Direct Mass Spectrometry-Based Detection and Antibody Sequencing of Monoclonal Gammopathy of Undetermined Significance from Patient Serum: A Case Study
Weiwei Peng, Maurits A. den Boer, Sem Tamara, Nadia J. Mokiem, Sjors P. A. van der Lans, Albert Bondt, Douwe Schulte, Pieter‐Jan Haas, Monique C. Minnema, Suzan H. M. Rooijakkers, Arjan D. van Zuilen, Albert J. R. Heck, Joost Snijder
Abstract
Monoclonal gammopathy of undetermined significance (MGUS) is a plasma cell disorder characterized by the presence of a predominant monoclonal antibody (i.e., M-protein) in serum, without clinical symptoms.
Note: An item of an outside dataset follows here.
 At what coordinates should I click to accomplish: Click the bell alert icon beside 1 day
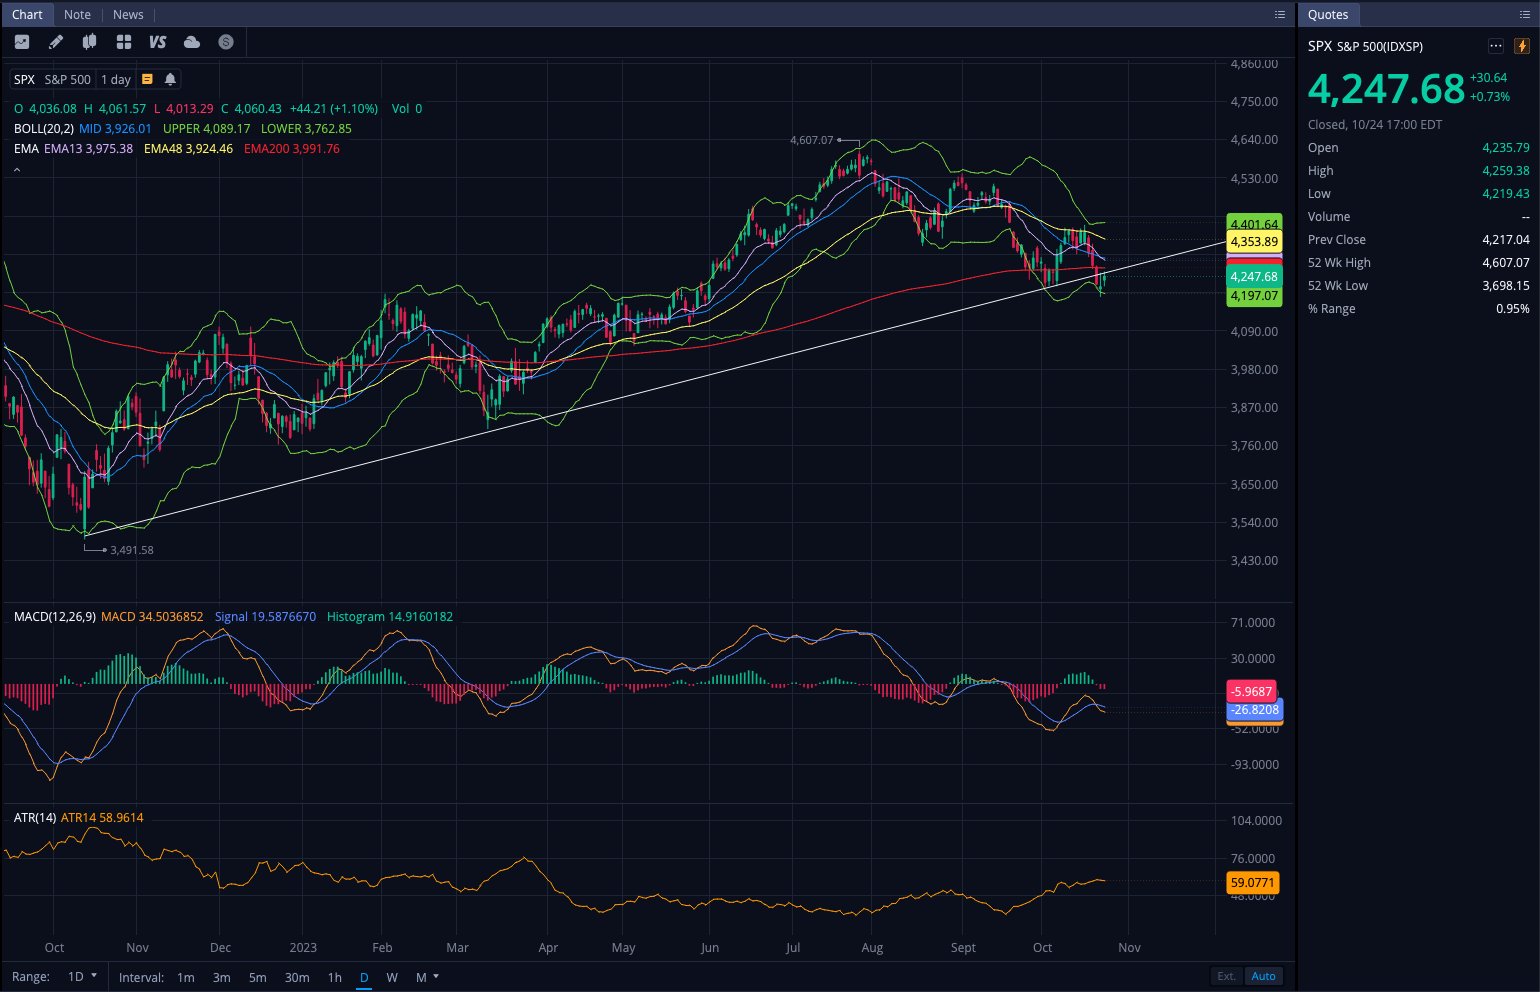point(170,79)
Here we present a case study in which we detect MGUS by liquid-chromatography coupled with mass spectrometry (LC-MS) profiling of IgG1 in human serum. We detected a Fab-glycosylated M-protein and determined the full heavy and light chain sequences by bottom-up proteomics techniques using multiple proteases, further validated by top-down LC-MS. Moreover, the composition and location of the Fab-glycan could be determined in CDR1 of the heavy chain. The outlined approach adds to an expanding mass spectrometry-based toolkit to characterize monoclonal gammopathies such as MGUS and multiple myeloma, with fine molecular detail. The ability to detect monoclonal gammopathies and determine M-protein sequences straight from blood samples by mass spectrometry provides new opportunities to understand the molecular mechanisms of such diseases.